Клео опустилась на ржавую бочку.
— Но зачем?
— Все очень просто. Раз стадион эвакуирован, значит, была угроза теракта. Из всех зрителей не сбежали только мы с вами и в результате сразу попали под подозрение. Надо
думать, что скорее я, чем вы. Меня числят среди тех, кто сопротивляется «круговой» телепортации. Я представляю угрозу для ОВП и ее священного принципа «Одна Земля, один народ…» — продолжите сами.Клео сжала виски ладонями. Небо сменило цвет с голубого на серый так стремительно, как будто чья-то рука задернула занавес перед солнцем.
— Спасибо, что взяли меня с собой. Может, вы и правда террорист?
Они долго молча смотрели друг на друга, и Клео думала: «Он хорош, но слишком уверен в себе и существует в каком-то другом мире».
— Я просто делаю свое дело, — наконец сказал Лилио. — Я свободный журналист, меня не волнует, что о моих расследованиях думают шишки. Я не довольствуюсь официальным дискурсом и всегда готов выслушать другие мнения.
— Оссиана с его теориями права крови? Террористов-либерстадос?
Журналист поднялся на ступеньку и продолжил высокопарно:
— Да, если хотите. Моя задача — показать, чем они отличаются друг от друга. Политические требования либерстадос не имеют ничего общего с экстремистскими тезисами Оссиана. Я встречался с некоторыми из них, курдами, тибетцами, корсиканцами, басками… Симпатичные, милые домоседы, отзывчивые идеалисты. Можно защищать националистические лозунги, язык, историю и даже территорию и свободу, не являясь террористом.
— Я… не знаю… Я учительница, преподаю историю по программе Всемирной организации образования и объясняю детям, что любые националистические выступления всегда приводили к войне, а в 2058-м, когда восторжествовал интернационализм, наступил мир.
Они продолжали карабкаться вверх по фавеле, склон становился все круче, но дома каким-то чудом держали равновесие, цепляясь друг за друга. Клео часто оборачивалась, уверенная, что за ними следят. Как они выберутся без телепортеров? Впрочем, Лилио, кажется, знает, что делать, раз так уверенно ведет ее по очередному лабиринту лестниц между рухнувшими стенами лачуг.
— Я не сомневаюсь, что вы замечательный педагог, а детям необходимо прививать терпимость и уважение к окружающим. Я журналист и ищу истину. Признaюсь честно: есть три сюжета, которые меня особенно интересуют.
Он остановился на площадке между двумя пролетами и посмотрел на небо. Клео подумала, что ему понадобилось отдышаться, но тут Лилио потер веко.

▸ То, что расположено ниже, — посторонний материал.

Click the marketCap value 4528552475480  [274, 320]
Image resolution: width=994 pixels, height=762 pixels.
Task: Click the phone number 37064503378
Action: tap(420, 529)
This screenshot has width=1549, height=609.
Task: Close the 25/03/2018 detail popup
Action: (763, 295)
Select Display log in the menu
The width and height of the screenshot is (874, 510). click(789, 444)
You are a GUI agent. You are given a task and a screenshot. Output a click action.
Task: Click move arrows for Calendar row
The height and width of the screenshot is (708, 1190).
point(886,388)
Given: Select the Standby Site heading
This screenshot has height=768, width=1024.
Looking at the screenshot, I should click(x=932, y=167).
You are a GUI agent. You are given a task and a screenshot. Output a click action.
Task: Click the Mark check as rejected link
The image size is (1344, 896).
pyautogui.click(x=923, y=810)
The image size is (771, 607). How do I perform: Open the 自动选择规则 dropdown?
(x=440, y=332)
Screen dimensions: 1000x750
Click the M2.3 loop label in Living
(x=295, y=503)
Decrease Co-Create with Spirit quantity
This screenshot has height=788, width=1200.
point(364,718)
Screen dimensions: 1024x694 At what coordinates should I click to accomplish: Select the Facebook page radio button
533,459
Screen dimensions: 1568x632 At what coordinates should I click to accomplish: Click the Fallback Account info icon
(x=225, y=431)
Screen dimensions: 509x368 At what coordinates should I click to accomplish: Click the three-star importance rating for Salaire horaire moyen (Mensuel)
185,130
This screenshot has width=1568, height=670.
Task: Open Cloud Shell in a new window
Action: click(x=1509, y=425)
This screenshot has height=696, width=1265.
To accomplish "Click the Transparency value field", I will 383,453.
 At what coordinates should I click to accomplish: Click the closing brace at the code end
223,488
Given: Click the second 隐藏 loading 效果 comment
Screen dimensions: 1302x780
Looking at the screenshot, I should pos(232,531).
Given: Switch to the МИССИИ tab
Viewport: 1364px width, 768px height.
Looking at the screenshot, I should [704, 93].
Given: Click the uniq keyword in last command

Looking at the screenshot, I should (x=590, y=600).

Прямо ему в глаз угодила капля, в следующую секунду вторая шлепнулась на нос Клео. Де Кастро взглянул на свой телепортер, проверил время и чертыхнулся:
— Они зарядили дождь!
Пришлось стремительно укрыться под ближайшей железной крышей. Куча кирпичей нестерпимо воняла гнилью, и у Клео от страстного желания нажать на кнопку и телепортироваться подергивался указательный палец…
Она посмотрела на экран — дождь продлится час, ни на минуту больше. Лет двадцать назад ученые научились контролировать климат и для начала остановили разогрев планеты, а потом сделали метеорологию точной наукой. Теперь в зонах умеренного климата круглый год стояла хорошая погода, если не считать одного часа в сутки, когда Всемирная климатическая организация порционно «включала» дождь. Земляне вели бесконечные споры касательно этих ливневых периодов, одни считали лучшим временем ночь, другие — утро, а меньшинство депутатов Всемирного конгресса вообще предпочли бы вернуться к прежнему, ненадежному методу случайных явлений природы, однако большинство жителей планеты упорно не желали возврата к прошлому.